Reading text:
Article III Section 4. — Vacant Office
If, by December 31st, any elected office remains vacant, the newly elected Board of Directors may, after assuming office on January 1st, appoint any dues paying member in good standing to temporarily fill the vacant position until the subsequent annual election. Any appointee must meet the qualifications for the position as stipulated in Article III. In the event that the proposed appointee does not meet the qualifications stipulated in Article III, Section 2, Paragraph D, Terms and Qualifications, the Board of Directors, by majority vote, shall determine the acceptability of the proposed appointee. This same process of appointment shall apply if, during the calendar year, an elected official resigns his/her position.
If the President resigns his/her position, the Board of Directors shall, by majority vote, appoint one of the Vice Presidents as acting President until the subsequent annual election.
Article III Section 5. — Duties of Officers
The President shall preside at all Board of Director and General Membership Meetings of the Club. In the absence of the Secretary, the President shall designate an individual to record the minutes. In case of a planned absence, the President shall designate a Vice President to act on his behalf.
The President has the authority to designate and implement executive sessions of any Club meeting. The President shall perform all such duties as ordinarily pertain to the Office of President and shall provide the leadership and direction in establishing the policies, procedures, goals and objectives of the Club. The President shall be responsible for the enforcement of these Bylaws and the submittal to the Newsletter Publisher, in a timely manner, His/Her message to the Membership and the agenda for the following month General Membership meeting.
The President has the authority to appoint committees, Chairpersons and an election Nominating Committee. He/She also has the responsibility to insure that all pertinent Club records and documents are provided to the Secretary for file and safe keeping.
The President shall provide the leadership for the acquisition of a Club Sponsor and shall act as the primary Liaison Officer with the Sponsor.
The President can authorize the expenditure up to $500.00 on any single Club expense without a vote of approval by the Board of Directors.
B. Vice Presidents
The President shall assign the Vice Presidential areas of responsibility.
1. Vice President, Club Operations
The Vice President of Club Operations shall report to the President. In the event of a planned absence of the President, and if designated by the President, the Vice President, Club Operations shall assume the responsibilities of the President. He/She shall perform other duties as usually pertain to the position of Vice President or which may be assigned by the President.
The Vice President, Club Operations shall coordinate the activities of and support the Chairpersons responsible for the following Club operations:
Car Show (unless otherwise assigned by the President) Membership, Communications/Publicity, Newsletter, Webmaster, Good & Welfare, Tech Advisor, National Corvette Museum Liaison, Club Clothing/ Accessories, Historian and/or others as this list of Club Operations may be changed from time to time by the Board of Directors.
2. Vice President, Club Events
The Vice President Club Events shall report to the President. In the event of a planned absence of the President and, if designated by the President, the Vice President, Club Events shall assume the responsibilities of the President. He/She shall perform other duties as usually pertain to the position of Vice President or which may be assigned by the President.
The Vice President of Club Events shall coordinate the activities of and support the Chairpersons responsible for the following Club Events:
Club Events Planning (unless otherwise assigned by the President), Day or Weekend Cruises, Dinner Cruises, Cruise Nights, State Police (Vettes for Kids Toy Drive), Charitable Donations, Veteran/Military Affairs, Parades, Community Dinning Room, Community Relations and/or others as this list of Club Events may be changed from time to time by the Board of Directors.

Task brief: According to the bylaws excerpt, up to what amount may the President spend on any single Club expense without a Board vote? Rely only on the bylaws excerpt for what follows.

Extracted data:
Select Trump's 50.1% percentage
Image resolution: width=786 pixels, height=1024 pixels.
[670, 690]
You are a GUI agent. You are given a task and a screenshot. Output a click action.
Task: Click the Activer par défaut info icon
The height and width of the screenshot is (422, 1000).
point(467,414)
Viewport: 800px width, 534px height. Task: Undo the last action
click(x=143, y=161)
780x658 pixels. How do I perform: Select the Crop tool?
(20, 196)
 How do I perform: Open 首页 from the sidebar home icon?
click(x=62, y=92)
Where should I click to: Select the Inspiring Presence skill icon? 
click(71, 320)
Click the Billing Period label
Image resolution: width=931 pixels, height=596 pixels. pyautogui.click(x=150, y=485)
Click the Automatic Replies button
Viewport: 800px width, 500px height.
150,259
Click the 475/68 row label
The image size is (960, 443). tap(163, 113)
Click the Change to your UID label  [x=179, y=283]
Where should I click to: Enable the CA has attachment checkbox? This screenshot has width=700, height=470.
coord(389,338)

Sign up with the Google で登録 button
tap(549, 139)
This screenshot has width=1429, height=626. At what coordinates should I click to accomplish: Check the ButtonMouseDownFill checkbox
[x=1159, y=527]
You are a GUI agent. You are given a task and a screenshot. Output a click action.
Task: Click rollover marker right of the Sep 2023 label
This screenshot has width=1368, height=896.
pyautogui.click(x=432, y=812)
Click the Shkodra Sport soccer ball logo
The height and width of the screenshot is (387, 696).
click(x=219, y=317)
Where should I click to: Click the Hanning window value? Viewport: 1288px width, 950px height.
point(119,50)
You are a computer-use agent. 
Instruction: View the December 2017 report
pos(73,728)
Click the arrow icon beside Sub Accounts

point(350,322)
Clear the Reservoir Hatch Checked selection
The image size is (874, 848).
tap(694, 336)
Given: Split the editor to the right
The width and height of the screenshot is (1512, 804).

Solution for this problem: Up to $500.00.